Dataset entries:
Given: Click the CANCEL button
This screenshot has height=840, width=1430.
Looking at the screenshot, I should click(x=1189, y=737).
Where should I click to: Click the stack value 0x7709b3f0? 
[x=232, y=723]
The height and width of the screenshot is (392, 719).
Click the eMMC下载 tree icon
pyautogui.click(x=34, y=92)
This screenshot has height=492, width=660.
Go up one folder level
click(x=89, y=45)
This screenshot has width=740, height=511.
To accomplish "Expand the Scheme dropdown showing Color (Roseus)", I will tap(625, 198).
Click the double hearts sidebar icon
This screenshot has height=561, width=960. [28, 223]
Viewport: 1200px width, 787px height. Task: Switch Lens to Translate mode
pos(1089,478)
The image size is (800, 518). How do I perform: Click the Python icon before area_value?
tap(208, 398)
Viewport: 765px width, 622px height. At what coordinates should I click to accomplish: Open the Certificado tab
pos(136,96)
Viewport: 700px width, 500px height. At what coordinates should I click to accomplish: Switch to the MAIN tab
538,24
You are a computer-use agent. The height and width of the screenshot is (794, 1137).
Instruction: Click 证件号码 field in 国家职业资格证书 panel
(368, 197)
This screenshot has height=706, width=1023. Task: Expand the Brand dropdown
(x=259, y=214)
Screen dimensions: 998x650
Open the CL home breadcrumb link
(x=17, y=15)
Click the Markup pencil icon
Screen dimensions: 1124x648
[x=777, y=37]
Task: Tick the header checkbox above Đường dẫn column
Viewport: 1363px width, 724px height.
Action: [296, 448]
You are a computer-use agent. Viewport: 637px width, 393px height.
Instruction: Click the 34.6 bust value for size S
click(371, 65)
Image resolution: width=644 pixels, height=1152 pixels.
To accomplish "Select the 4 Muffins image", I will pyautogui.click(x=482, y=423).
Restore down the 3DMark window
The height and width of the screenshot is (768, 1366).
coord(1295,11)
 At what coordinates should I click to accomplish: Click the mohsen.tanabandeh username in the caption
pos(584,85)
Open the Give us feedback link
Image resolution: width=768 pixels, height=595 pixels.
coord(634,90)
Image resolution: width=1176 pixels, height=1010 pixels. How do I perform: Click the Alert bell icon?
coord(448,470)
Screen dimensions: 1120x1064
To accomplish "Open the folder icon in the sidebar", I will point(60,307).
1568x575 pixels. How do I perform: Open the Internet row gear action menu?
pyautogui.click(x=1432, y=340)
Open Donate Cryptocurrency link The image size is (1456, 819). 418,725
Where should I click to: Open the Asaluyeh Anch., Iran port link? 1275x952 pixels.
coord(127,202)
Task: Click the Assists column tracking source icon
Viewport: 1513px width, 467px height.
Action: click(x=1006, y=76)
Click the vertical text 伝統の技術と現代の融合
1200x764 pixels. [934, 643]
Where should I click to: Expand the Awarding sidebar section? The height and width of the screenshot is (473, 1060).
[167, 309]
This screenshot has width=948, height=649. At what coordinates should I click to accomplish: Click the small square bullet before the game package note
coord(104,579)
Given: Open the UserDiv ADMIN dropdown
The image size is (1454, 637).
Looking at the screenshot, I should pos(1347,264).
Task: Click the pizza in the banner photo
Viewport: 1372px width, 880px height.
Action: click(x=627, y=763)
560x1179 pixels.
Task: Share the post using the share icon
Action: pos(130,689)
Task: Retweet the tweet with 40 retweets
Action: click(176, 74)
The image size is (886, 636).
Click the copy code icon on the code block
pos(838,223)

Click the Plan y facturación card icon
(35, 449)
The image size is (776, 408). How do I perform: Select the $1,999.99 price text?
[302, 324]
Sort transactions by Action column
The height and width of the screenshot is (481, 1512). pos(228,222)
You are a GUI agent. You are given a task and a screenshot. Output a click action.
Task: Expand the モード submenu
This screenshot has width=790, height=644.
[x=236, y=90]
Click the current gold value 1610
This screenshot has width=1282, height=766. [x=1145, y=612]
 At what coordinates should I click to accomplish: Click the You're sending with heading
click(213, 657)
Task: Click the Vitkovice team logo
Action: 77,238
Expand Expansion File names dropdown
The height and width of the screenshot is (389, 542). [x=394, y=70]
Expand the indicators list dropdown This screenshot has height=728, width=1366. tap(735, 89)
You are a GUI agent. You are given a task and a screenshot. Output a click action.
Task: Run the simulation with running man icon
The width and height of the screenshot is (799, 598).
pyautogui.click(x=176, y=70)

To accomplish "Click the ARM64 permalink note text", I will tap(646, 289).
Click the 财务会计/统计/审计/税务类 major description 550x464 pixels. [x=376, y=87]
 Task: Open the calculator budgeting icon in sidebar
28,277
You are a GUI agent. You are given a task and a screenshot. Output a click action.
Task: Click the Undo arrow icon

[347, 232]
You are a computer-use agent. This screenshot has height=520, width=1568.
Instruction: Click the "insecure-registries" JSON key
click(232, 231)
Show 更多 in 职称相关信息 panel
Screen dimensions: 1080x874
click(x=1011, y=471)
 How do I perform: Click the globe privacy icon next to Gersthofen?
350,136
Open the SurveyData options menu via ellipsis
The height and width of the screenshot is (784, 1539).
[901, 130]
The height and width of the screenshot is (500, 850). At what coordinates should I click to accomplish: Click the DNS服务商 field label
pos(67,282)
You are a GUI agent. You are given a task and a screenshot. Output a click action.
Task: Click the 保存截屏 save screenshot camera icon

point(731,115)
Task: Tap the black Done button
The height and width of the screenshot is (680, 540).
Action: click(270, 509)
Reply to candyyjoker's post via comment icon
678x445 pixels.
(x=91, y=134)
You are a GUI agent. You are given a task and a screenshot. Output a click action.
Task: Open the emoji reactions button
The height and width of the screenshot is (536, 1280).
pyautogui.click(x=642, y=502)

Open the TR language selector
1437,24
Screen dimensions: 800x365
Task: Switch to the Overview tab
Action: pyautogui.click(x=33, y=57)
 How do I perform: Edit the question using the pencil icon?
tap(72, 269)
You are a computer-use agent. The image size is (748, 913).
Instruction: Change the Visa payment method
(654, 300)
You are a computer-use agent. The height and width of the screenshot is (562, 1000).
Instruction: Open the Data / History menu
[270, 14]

PROMPT
Nothing is to be left out; every record above must be repeated exactly.

PROBLEM SOLUTION
Given: Click the CANCEL button
This screenshot has height=840, width=1430.
Looking at the screenshot, I should click(x=1189, y=737).
Where should I click to: Click the stack value 0x7709b3f0? 
[x=232, y=723]
The height and width of the screenshot is (392, 719).
Click the eMMC下载 tree icon
pyautogui.click(x=34, y=92)
This screenshot has height=492, width=660.
Go up one folder level
click(x=89, y=45)
This screenshot has width=740, height=511.
To accomplish "Expand the Scheme dropdown showing Color (Roseus)", I will tap(625, 198).
Click the double hearts sidebar icon
This screenshot has height=561, width=960. [28, 223]
Viewport: 1200px width, 787px height. Task: Switch Lens to Translate mode
pos(1089,478)
The image size is (800, 518). How do I perform: Click the Python icon before area_value?
tap(208, 398)
Viewport: 765px width, 622px height. At what coordinates should I click to accomplish: Open the Certificado tab
pos(136,96)
Viewport: 700px width, 500px height. At what coordinates should I click to accomplish: Switch to the MAIN tab
538,24
You are a computer-use agent. The height and width of the screenshot is (794, 1137).
Instruction: Click 证件号码 field in 国家职业资格证书 panel
(368, 197)
This screenshot has height=706, width=1023. Task: Expand the Brand dropdown
(x=259, y=214)
Screen dimensions: 998x650
Open the CL home breadcrumb link
(x=17, y=15)
Click the Markup pencil icon
Screen dimensions: 1124x648
[x=777, y=37]
Task: Tick the header checkbox above Đường dẫn column
Viewport: 1363px width, 724px height.
Action: [296, 448]
You are a computer-use agent. Viewport: 637px width, 393px height.
Instruction: Click the 34.6 bust value for size S
click(371, 65)
Image resolution: width=644 pixels, height=1152 pixels.
To accomplish "Select the 4 Muffins image", I will pyautogui.click(x=482, y=423).
Restore down the 3DMark window
The height and width of the screenshot is (768, 1366).
coord(1295,11)
 At what coordinates should I click to accomplish: Click the mohsen.tanabandeh username in the caption
pos(584,85)
Open the Give us feedback link
Image resolution: width=768 pixels, height=595 pixels.
coord(634,90)
Image resolution: width=1176 pixels, height=1010 pixels. How do I perform: Click the Alert bell icon?
coord(448,470)
Screen dimensions: 1120x1064
To accomplish "Open the folder icon in the sidebar", I will point(60,307).
1568x575 pixels. How do I perform: Open the Internet row gear action menu?
pyautogui.click(x=1432, y=340)
Open Donate Cryptocurrency link The image size is (1456, 819). 418,725
Where should I click to: Open the Asaluyeh Anch., Iran port link? 1275x952 pixels.
coord(127,202)
Task: Click the Assists column tracking source icon
Viewport: 1513px width, 467px height.
Action: click(x=1006, y=76)
Click the vertical text 伝統の技術と現代の融合
1200x764 pixels. [934, 643]
Where should I click to: Expand the Awarding sidebar section? The height and width of the screenshot is (473, 1060).
[167, 309]
This screenshot has width=948, height=649. At what coordinates should I click to accomplish: Click the small square bullet before the game package note
coord(104,579)
Given: Open the UserDiv ADMIN dropdown
The image size is (1454, 637).
Looking at the screenshot, I should pos(1347,264).
Task: Click the pizza in the banner photo
Viewport: 1372px width, 880px height.
Action: click(x=627, y=763)
560x1179 pixels.
Task: Share the post using the share icon
Action: pos(130,689)
Task: Retweet the tweet with 40 retweets
Action: click(176, 74)
The image size is (886, 636).
Click the copy code icon on the code block
pos(838,223)

Click the Plan y facturación card icon
(35, 449)
The image size is (776, 408). How do I perform: Select the $1,999.99 price text?
[302, 324]
Sort transactions by Action column
The height and width of the screenshot is (481, 1512). pos(228,222)
You are a GUI agent. You are given a task and a screenshot. Output a click action.
Task: Expand the モード submenu
This screenshot has width=790, height=644.
[x=236, y=90]
Click the current gold value 1610
This screenshot has width=1282, height=766. [x=1145, y=612]
 At what coordinates should I click to accomplish: Click the You're sending with heading
click(213, 657)
Task: Click the Vitkovice team logo
Action: 77,238
Expand Expansion File names dropdown
The height and width of the screenshot is (389, 542). [x=394, y=70]
Expand the indicators list dropdown This screenshot has height=728, width=1366. tap(735, 89)
You are a GUI agent. You are given a task and a screenshot. Output a click action.
Task: Run the simulation with running man icon
The width and height of the screenshot is (799, 598).
pyautogui.click(x=176, y=70)

To accomplish "Click the ARM64 permalink note text", I will tap(646, 289).
Click the 财务会计/统计/审计/税务类 major description 550x464 pixels. [x=376, y=87]
 Task: Open the calculator budgeting icon in sidebar
28,277
You are a GUI agent. You are given a task and a screenshot. Output a click action.
Task: Click the Undo arrow icon

[347, 232]
You are a computer-use agent. This screenshot has height=520, width=1568.
Instruction: Click the "insecure-registries" JSON key
click(232, 231)
Show 更多 in 职称相关信息 panel
Screen dimensions: 1080x874
click(x=1011, y=471)
 How do I perform: Click the globe privacy icon next to Gersthofen?
350,136
Open the SurveyData options menu via ellipsis
The height and width of the screenshot is (784, 1539).
[901, 130]
The height and width of the screenshot is (500, 850). At what coordinates should I click to accomplish: Click the DNS服务商 field label
pos(67,282)
You are a GUI agent. You are given a task and a screenshot. Output a click action.
Task: Click the 保存截屏 save screenshot camera icon

point(731,115)
Task: Tap the black Done button
The height and width of the screenshot is (680, 540).
Action: click(270, 509)
Reply to candyyjoker's post via comment icon
678x445 pixels.
(x=91, y=134)
You are a GUI agent. You are given a task and a screenshot. Output a click action.
Task: Open the emoji reactions button
The height and width of the screenshot is (536, 1280).
pyautogui.click(x=642, y=502)

Open the TR language selector
1437,24
Screen dimensions: 800x365
Task: Switch to the Overview tab
Action: pyautogui.click(x=33, y=57)
 How do I perform: Edit the question using the pencil icon?
tap(72, 269)
You are a computer-use agent. The image size is (748, 913).
Instruction: Change the Visa payment method
(654, 300)
You are a computer-use agent. The height and width of the screenshot is (562, 1000).
Instruction: Open the Data / History menu
[270, 14]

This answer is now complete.